[Start QUOTED PASSAGE]

Instead, lets opt for a different approach: generate the BuildData
instead of serializing the buildsByBranchName map to the build.xml for
every single build.

Do this by implementing a simpler BuildDetails structure, which contains
most of the same information, but does not contain the
buildsByBranchName map.

Stop storing the BuildData object into the build Actions. Instead,
search for BuildDetails and regenerate the BuildData structure from
this. As a fallback, allow finding old BuildData actions and using
those, if they still exist.

Jenkins Administrators may which to purge this data from their build.xml
files if they do not need the historical data, but for now, keep the
plugin as backwards compatible as possible.

With this change, we now only store a single Build object per build
instead of storing the entire branch map, which should significantly
reduce build.xml bloat.

If the time cost of rebuilding the BuildData structure is too high,
(such as when there are a large number of historical builds), we could
add some sort of limit on the number of past builds to check. However,
this would require some thought, as it would not produce exact replicas
of the current BuildData objects.

See JENKINS-19022 and JENKINS-47789 for more details on the issues
the BuildData objects can cause.

Signed-off-by: Jacob Keller jacob.e.keller@intel.com

TODO:

  • Determine impact with a large number of jobs
  • Ensure we have enough test cases to cover things
  • Determine proper documentation required?
  • Maybe think about providing a method of removing the old data? Or maybe we automate it within the plugin??

[End QUOTED PASSAGE]

> [AIM 1]:
Which two JENKINS issue numbers does the commit message on BuildData storage cite for more details?
> [AIM 2]:
Continue the commit message on BuildData storage from its last line.

[Start GIVEN RECORDS]

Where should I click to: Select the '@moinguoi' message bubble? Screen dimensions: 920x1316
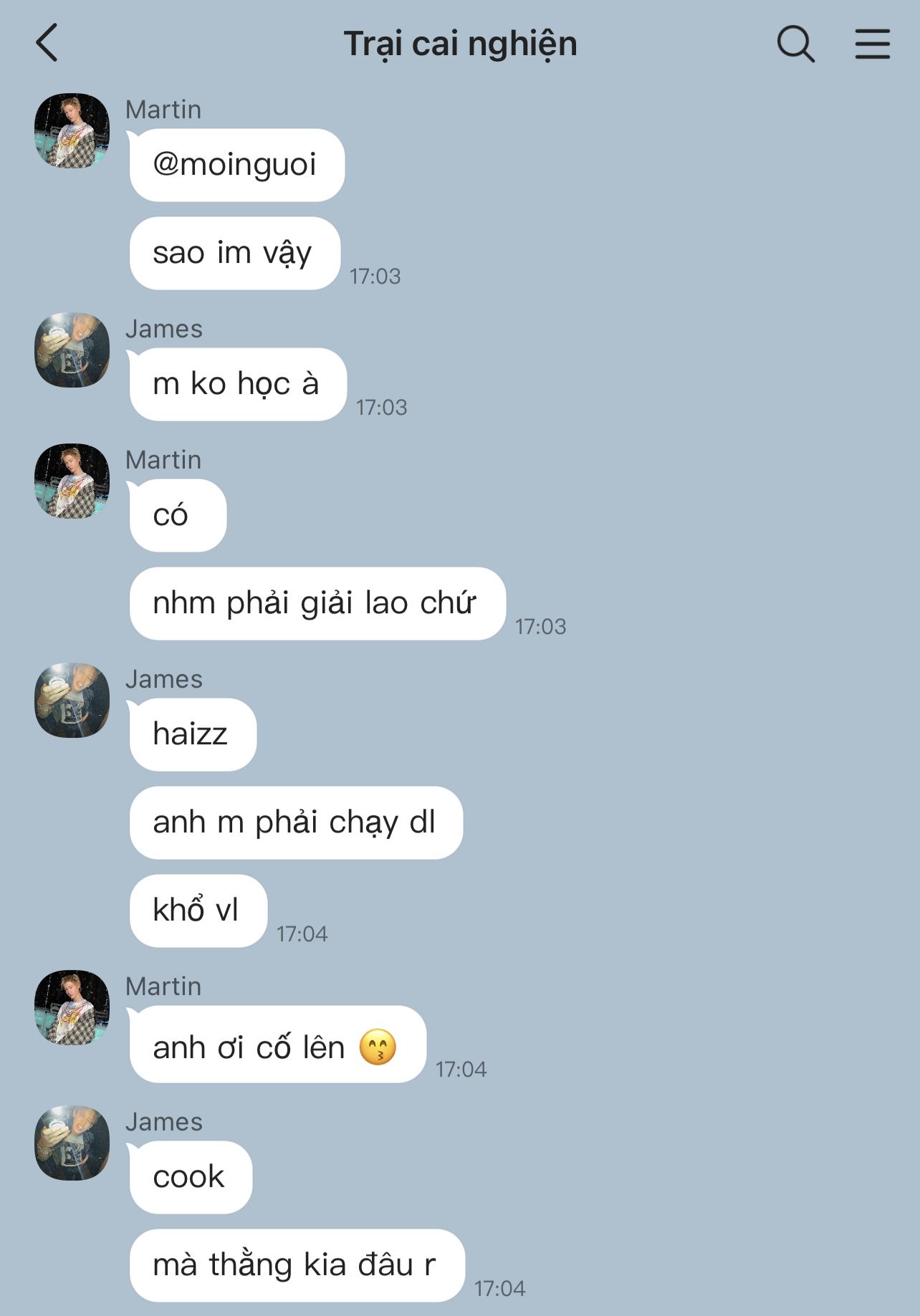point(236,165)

[End GIVEN RECORDS]
[Start GIVEN RECORDS]

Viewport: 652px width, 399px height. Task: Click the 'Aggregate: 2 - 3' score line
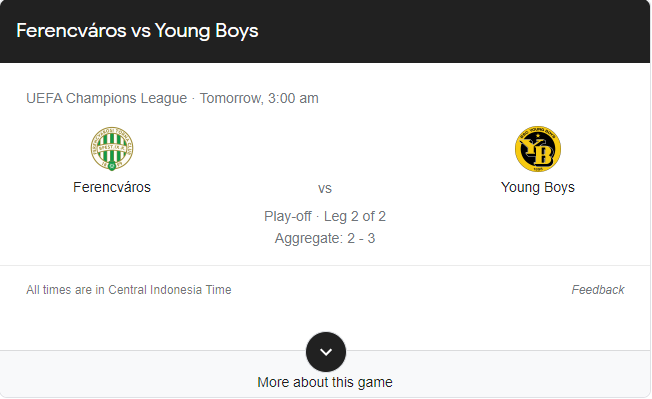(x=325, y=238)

[End GIVEN RECORDS]

> [TASK OUTPUT 1]:
JENKINS-19022 and JENKINS-47789.

> [TASK OUTPUT 2]:
  • Maybe think about adding some limiter for the jobs to dig backwards? i.e. only dig back a few hundred jobs maximum?

Checklist

  • I have read the CONTRIBUTING doc
  • I have referenced the Jira issue related to my changes in one or more commit messages
  • I have added tests that verify my changes
  • Unit tests pass locally with my changes
    (I'm seeing some weird timeout issues when I run the tests... It may be because I'm behind a proxy?)
  • I have added documentation as necessary
    (We definitely want to document this as a change since others may be reading the build data)
  • No Javadoc warnings were introduced with my changes
  • No findbugs warnings were introduced with my changes
  • I have interactively tested my changes
    (Not yet, it's on my list of TODO)
  • Any dependent changes have been merged and published in upstream modules (like git-client-plugin)

Types of changes

What types of changes does your code introduce? Put an x in the boxes that apply

  • Bug fix (breaking change which fixes an issue)

I'm not sure if this constitutes a breaking change or not. We no longer export BuildData, Instead exporting BuildDetails in the ActionableItems list.. This could(?) impact consumers of the data? but they can learn to rebuild the data just like we do in core??

Further comments

This approach was the easiest I've found so far. If we actually try to remove BuildData, it turns out a lot of the core code depends on being able to look some of the things up. It's possible we really want to limit the number of builds we need to search for, but I don't actually have data on how slow it is right now.

I welcome thoughts and criticism of this approach!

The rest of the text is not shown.